> [TASK REQUIREMENTS] Rewrite all of the data below as a JSON list of strings, one string per line, omitting any blank lines.

───── PROVIDED RECORDS ─────

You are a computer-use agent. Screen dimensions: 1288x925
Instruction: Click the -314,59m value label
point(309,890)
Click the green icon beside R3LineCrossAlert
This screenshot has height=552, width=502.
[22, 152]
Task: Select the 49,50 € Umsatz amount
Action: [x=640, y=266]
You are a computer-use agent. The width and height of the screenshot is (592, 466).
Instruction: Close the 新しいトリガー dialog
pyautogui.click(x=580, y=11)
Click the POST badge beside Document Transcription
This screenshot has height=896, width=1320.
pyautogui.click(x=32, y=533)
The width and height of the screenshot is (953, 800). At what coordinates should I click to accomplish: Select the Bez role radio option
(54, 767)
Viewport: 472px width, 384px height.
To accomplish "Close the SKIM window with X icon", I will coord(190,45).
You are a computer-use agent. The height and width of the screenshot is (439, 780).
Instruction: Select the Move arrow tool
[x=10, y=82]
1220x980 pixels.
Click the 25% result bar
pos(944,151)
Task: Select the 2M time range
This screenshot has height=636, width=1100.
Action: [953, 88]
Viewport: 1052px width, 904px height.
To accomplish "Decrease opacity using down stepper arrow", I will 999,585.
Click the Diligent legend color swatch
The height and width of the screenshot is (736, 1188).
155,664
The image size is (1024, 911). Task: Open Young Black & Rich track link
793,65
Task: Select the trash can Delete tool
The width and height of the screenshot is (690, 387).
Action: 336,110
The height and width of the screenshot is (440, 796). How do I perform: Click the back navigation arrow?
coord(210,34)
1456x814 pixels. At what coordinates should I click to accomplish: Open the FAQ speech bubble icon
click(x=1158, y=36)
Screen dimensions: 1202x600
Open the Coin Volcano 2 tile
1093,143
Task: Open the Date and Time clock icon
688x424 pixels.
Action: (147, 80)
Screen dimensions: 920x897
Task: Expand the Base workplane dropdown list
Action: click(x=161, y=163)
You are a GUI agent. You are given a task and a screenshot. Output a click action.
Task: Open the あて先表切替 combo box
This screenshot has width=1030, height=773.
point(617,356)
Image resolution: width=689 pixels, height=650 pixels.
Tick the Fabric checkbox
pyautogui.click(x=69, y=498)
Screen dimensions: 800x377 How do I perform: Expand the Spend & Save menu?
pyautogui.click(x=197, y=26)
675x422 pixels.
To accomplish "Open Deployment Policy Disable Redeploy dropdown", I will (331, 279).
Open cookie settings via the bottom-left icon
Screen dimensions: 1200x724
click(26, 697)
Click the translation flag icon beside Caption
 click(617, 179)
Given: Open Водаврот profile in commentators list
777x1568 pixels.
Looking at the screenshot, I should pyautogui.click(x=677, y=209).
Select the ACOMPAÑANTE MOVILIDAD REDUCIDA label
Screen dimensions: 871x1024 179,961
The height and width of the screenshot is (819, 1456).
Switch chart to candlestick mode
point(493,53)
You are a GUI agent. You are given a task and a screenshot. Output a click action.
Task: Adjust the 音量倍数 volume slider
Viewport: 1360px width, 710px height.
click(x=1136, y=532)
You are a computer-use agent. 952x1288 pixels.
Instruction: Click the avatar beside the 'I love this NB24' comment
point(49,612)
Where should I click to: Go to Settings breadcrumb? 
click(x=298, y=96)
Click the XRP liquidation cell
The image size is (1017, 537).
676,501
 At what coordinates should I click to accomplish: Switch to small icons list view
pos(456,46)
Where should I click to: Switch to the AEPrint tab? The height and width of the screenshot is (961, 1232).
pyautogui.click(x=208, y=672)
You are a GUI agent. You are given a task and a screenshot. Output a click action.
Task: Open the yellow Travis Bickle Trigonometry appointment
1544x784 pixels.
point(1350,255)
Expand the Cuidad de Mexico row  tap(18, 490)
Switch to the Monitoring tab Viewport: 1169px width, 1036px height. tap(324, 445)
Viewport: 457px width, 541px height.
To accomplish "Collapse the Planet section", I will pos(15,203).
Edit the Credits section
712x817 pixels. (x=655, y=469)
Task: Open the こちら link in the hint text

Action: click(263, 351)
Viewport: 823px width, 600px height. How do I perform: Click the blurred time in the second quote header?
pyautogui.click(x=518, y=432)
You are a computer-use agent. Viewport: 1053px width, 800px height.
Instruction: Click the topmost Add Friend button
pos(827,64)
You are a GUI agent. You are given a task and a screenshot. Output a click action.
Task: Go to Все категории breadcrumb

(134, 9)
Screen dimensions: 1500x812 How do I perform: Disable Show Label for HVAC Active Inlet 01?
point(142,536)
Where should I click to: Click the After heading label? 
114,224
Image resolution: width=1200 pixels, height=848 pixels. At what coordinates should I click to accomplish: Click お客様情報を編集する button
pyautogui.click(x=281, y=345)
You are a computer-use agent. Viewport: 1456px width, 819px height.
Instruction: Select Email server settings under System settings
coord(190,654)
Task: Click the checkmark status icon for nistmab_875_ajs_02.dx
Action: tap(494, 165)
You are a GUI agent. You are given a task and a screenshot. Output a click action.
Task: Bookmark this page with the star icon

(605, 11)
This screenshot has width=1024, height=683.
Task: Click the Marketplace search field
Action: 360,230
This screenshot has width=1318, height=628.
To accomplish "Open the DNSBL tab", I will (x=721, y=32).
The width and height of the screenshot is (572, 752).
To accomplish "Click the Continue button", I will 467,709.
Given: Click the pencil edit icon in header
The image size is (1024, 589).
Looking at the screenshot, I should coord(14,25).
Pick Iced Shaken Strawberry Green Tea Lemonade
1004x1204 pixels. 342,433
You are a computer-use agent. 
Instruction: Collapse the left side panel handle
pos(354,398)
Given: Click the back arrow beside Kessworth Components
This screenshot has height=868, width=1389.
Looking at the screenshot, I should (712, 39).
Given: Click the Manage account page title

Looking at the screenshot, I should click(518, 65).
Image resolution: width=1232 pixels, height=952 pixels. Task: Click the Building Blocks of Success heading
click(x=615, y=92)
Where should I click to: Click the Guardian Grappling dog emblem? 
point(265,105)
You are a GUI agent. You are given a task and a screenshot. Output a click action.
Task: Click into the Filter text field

─────

> [COMPLETE OUTPUT]
[
  "You are a computer-use agent. Screen dimensions: 1288x925",
  "Instruction: Click the -314,59m value label",
  "point(309,890)",
  "Click the green icon beside R3LineCrossAlert",
  "This screenshot has height=552, width=502.",
  "[22, 152]",
  "Task: Select the 49,50 € Umsatz amount",
  "Action: [x=640, y=266]",
  "You are a computer-use agent. The width and height of the screenshot is (592, 466).",
  "Instruction: Close the 新しいトリガー dialog",
  "pyautogui.click(x=580, y=11)",
  "Click the POST badge beside Document Transcription",
  "This screenshot has height=896, width=1320.",
  "pyautogui.click(x=32, y=533)",
  "The width and height of the screenshot is (953, 800). At what coordinates should I click to accomplish: Select the Bez role radio option",
  "(54, 767)",
  "Viewport: 472px width, 384px height.",
  "To accomplish \"Close the SKIM window with X icon\", I will coord(190,45).",
  "You are a computer-use agent. The height and width of the screenshot is (439, 780).",
  "Instruction: Select the Move arrow tool",
  "[x=10, y=82]",
  "1220x980 pixels.",
  "Click the 25% result bar",
  "pos(944,151)",
  "Task: Select the 2M time range",
  "This screenshot has height=636, width=1100.",
  "Action: [953, 88]",
  "Viewport: 1052px width, 904px height.",
  "To accomplish \"Decrease opacity using down stepper arrow\", I will 999,585.",
  "Click the Diligent legend color swatch",
  "The height and width of the screenshot is (736, 1188).",
  "155,664",
  "The image size is (1024, 911). Task: Open Young Black & Rich track link",
  "793,65",
  "Task: Select the trash can Delete tool",
  "The width and height of the screenshot is (690, 387).",
  "Action: 336,110",
  "The height and width of the screenshot is (440, 796). How do I perform: Click the back navigation arrow?",
  "coord(210,34)",
  "1456x814 pixels. At what coordinates should I click to accomplish: Open the FAQ speech bubble icon",
  "click(x=1158, y=36)",
  "Screen dimensions: 1202x600",
  "Open the Coin Volcano 2 tile",
  "1093,143",
  "Task: Open the Date and Time clock icon",
  "688x424 pixels.",
  "Action: (147, 80)",
  "Screen dimensions: 920x897",
  "Task: Expand the Base workplane dropdown list",
  "Action: click(x=161, y=163)",
  "You are a GUI agent. You are given a task and a screenshot. Output a click action.",
  "Task: Open the あて先表切替 combo box",
  "This screenshot has width=1030, height=773.",
  "point(617,356)",
  "Image resolution: width=689 pixels, height=650 pixels.",
  "Tick the Fabric checkbox",
  "pyautogui.click(x=69, y=498)",
  "Screen dimensions: 800x377 How do I perform: Expand the Spend & Save menu?",
  "pyautogui.click(x=197, y=26)",
  "675x422 pixels.",
  "To accomplish \"Open Deployment Policy Disable Redeploy dropdown\", I will (331, 279).",
  "Open cookie settings via the bottom-left icon",
  "Screen dimensions: 1200x724",
  "click(26, 697)",
  "Click the translation flag icon beside Caption",
  " click(617, 179)",
  "Given: Open Водаврот profile in commentators list",
  "777x1568 pixels.",
  "Looking at the screenshot, I should pyautogui.click(x=677, y=209).",
  "Select the ACOMPAÑANTE MOVILIDAD REDUCIDA label",
  "Screen dimensions: 871x1024 179,961",
  "The height and width of the screenshot is (819, 1456).",
  "Switch chart to candlestick mode",
  "point(493,53)",
  "You are a GUI agent. You are given a task and a screenshot. Output a click action.",
  "Task: Adjust the 音量倍数 volume slider",
  "Viewport: 1360px width, 710px height.",
  "click(x=1136, y=532)",
  "You are a computer-use agent. 952x1288 pixels.",
  "Instruction: Click the avatar beside the 'I love this NB24' comment",
  "point(49,612)",
  "Where should I click to: Go to Settings breadcrumb? ",
  "click(x=298, y=96)",
  "Click the XRP liquidation cell",
  "The image size is (1017, 537).",
  "676,501",
  " At what coordinates should I click to accomplish: Switch to small icons list view",
  "pos(456,46)",
  "Where should I click to: Switch to the AEPrint tab? The height and width of the screenshot is (961, 1232).",
  "pyautogui.click(x=208, y=672)",
  "You are a GUI agent. You are given a task and a screenshot. Output a click action.",
  "Task: Open the yellow Travis Bickle Trigonometry appointment",
  "1544x784 pixels.",
  "point(1350,255)",
  "Expand the Cuidad de Mexico row  tap(18, 490)",
  "Switch to the Monitoring tab Viewport: 1169px width, 1036px height. tap(324, 445)",
  "Viewport: 457px width, 541px height.",
  "To accomplish \"Collapse the Planet section\", I will pos(15,203).",
  "Edit the Credits section",
  "712x817 pixels. (x=655, y=469)",
  "Task: Open the こちら link in the hint text",
  "Action: click(263, 351)",
  "Viewport: 823px width, 600px height. How do I perform: Click the blurred time in the second quote header?",
  "pyautogui.click(x=518, y=432)",
  "You are a computer-use agent. Viewport: 1053px width, 800px height.",
  "Instruction: Click the topmost Add Friend button",
  "pos(827,64)",
  "You are a GUI agent. You are given a task and a screenshot. Output a click action.",
  "Task: Go to Все категории breadcrumb",
  "(134, 9)",
  "Screen dimensions: 1500x812 How do I perform: Disable Show Label for HVAC Active Inlet 01?",
  "point(142,536)",
  "Where should I click to: Click the After heading label? ",
  "114,224",
  "Image resolution: width=1200 pixels, height=848 pixels. At what coordinates should I click to accomplish: Click お客様情報を編集する button",
  "pyautogui.click(x=281, y=345)",
  "You are a computer-use agent. Viewport: 1456px width, 819px height.",
  "Instruction: Select Email server settings under System settings",
  "coord(190,654)",
  "Task: Click the checkmark status icon for nistmab_875_ajs_02.dx",
  "Action: tap(494, 165)",
  "You are a GUI agent. You are given a task and a screenshot. Output a click action.",
  "Task: Bookmark this page with the star icon",
  "(605, 11)",
  "This screenshot has width=1024, height=683.",
  "Task: Click the Marketplace search field",
  "Action: 360,230",
  "This screenshot has width=1318, height=628.",
  "To accomplish \"Open the DNSBL tab\", I will (x=721, y=32).",
  "The width and height of the screenshot is (572, 752).",
  "To accomplish \"Click the Continue button\", I will 467,709.",
  "Given: Click the pencil edit icon in header",
  "The image size is (1024, 589).",
  "Looking at the screenshot, I should coord(14,25).",
  "Pick Iced Shaken Strawberry Green Tea Lemonade",
  "1004x1204 pixels. 342,433",
  "You are a computer-use agent. ",
  "Instruction: Collapse the left side panel handle",
  "pos(354,398)",
  "Given: Click the back arrow beside Kessworth Components",
  "This screenshot has height=868, width=1389.",
  "Looking at the screenshot, I should (712, 39).",
  "Given: Click the Manage account page title",
  "Looking at the screenshot, I should click(518, 65).",
  "Image resolution: width=1232 pixels, height=952 pixels. Task: Click the Building Blocks of Success heading",
  "click(x=615, y=92)",
  "Where should I click to: Click the Guardian Grappling dog emblem? ",
  "point(265,105)",
  "You are a GUI agent. You are given a task and a screenshot. Output a click action.",
  "Task: Click into the Filter text field"
]